Start of DATA EXTRACTS

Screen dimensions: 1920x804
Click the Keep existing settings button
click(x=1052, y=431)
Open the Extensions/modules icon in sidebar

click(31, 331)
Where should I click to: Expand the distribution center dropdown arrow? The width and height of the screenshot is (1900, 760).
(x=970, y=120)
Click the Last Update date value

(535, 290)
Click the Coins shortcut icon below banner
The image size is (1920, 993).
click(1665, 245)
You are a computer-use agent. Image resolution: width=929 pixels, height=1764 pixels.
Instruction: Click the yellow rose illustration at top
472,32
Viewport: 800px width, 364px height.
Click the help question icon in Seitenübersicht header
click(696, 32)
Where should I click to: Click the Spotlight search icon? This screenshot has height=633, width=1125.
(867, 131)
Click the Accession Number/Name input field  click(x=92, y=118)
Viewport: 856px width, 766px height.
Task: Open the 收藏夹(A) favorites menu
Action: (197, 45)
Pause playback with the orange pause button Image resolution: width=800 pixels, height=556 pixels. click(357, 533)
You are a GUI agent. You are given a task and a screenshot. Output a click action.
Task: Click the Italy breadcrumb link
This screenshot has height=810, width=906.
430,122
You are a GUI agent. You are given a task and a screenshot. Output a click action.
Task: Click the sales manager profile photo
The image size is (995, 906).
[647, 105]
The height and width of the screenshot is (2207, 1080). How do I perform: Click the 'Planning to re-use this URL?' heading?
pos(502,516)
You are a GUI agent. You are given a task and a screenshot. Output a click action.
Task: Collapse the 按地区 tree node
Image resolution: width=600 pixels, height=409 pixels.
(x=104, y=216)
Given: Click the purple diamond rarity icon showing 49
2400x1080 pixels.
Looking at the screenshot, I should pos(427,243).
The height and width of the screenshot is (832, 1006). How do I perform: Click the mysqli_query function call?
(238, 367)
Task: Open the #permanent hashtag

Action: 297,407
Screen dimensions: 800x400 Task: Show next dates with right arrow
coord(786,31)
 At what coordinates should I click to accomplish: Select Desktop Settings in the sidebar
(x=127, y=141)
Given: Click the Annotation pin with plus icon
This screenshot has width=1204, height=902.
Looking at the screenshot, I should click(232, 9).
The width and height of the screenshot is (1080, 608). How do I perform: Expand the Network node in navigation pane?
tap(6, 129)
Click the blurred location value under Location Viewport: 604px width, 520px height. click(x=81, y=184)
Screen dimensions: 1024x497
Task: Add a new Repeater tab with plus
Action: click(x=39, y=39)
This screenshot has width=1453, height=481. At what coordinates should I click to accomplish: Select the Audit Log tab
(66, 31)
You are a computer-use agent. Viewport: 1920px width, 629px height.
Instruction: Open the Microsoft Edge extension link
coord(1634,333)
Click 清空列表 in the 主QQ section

End of DATA EXTRACTS

● **WHAT IS BEING ASKED**: Repeat the records exactly, leaving out none of them.

● **ANSWER TO THIS PROBLEM**:
Screen dimensions: 1920x804
Click the Keep existing settings button
click(x=1052, y=431)
Open the Extensions/modules icon in sidebar

click(31, 331)
Where should I click to: Expand the distribution center dropdown arrow? The width and height of the screenshot is (1900, 760).
(x=970, y=120)
Click the Last Update date value

(535, 290)
Click the Coins shortcut icon below banner
The image size is (1920, 993).
click(1665, 245)
You are a computer-use agent. Image resolution: width=929 pixels, height=1764 pixels.
Instruction: Click the yellow rose illustration at top
472,32
Viewport: 800px width, 364px height.
Click the help question icon in Seitenübersicht header
click(696, 32)
Where should I click to: Click the Spotlight search icon? This screenshot has height=633, width=1125.
(867, 131)
Click the Accession Number/Name input field  click(x=92, y=118)
Viewport: 856px width, 766px height.
Task: Open the 收藏夹(A) favorites menu
Action: (197, 45)
Pause playback with the orange pause button Image resolution: width=800 pixels, height=556 pixels. click(357, 533)
You are a GUI agent. You are given a task and a screenshot. Output a click action.
Task: Click the Italy breadcrumb link
This screenshot has height=810, width=906.
430,122
You are a GUI agent. You are given a task and a screenshot. Output a click action.
Task: Click the sales manager profile photo
The image size is (995, 906).
[647, 105]
The height and width of the screenshot is (2207, 1080). How do I perform: Click the 'Planning to re-use this URL?' heading?
pos(502,516)
You are a GUI agent. You are given a task and a screenshot. Output a click action.
Task: Collapse the 按地区 tree node
Image resolution: width=600 pixels, height=409 pixels.
(x=104, y=216)
Given: Click the purple diamond rarity icon showing 49
2400x1080 pixels.
Looking at the screenshot, I should pos(427,243).
The height and width of the screenshot is (832, 1006). How do I perform: Click the mysqli_query function call?
(238, 367)
Task: Open the #permanent hashtag

Action: 297,407
Screen dimensions: 800x400 Task: Show next dates with right arrow
coord(786,31)
 At what coordinates should I click to accomplish: Select Desktop Settings in the sidebar
(x=127, y=141)
Given: Click the Annotation pin with plus icon
This screenshot has width=1204, height=902.
Looking at the screenshot, I should click(232, 9).
The width and height of the screenshot is (1080, 608). How do I perform: Expand the Network node in navigation pane?
tap(6, 129)
Click the blurred location value under Location Viewport: 604px width, 520px height. click(x=81, y=184)
Screen dimensions: 1024x497
Task: Add a new Repeater tab with plus
Action: click(x=39, y=39)
This screenshot has width=1453, height=481. At what coordinates should I click to accomplish: Select the Audit Log tab
(66, 31)
You are a computer-use agent. Viewport: 1920px width, 629px height.
Instruction: Open the Microsoft Edge extension link
coord(1634,333)
Click 清空列表 in the 主QQ section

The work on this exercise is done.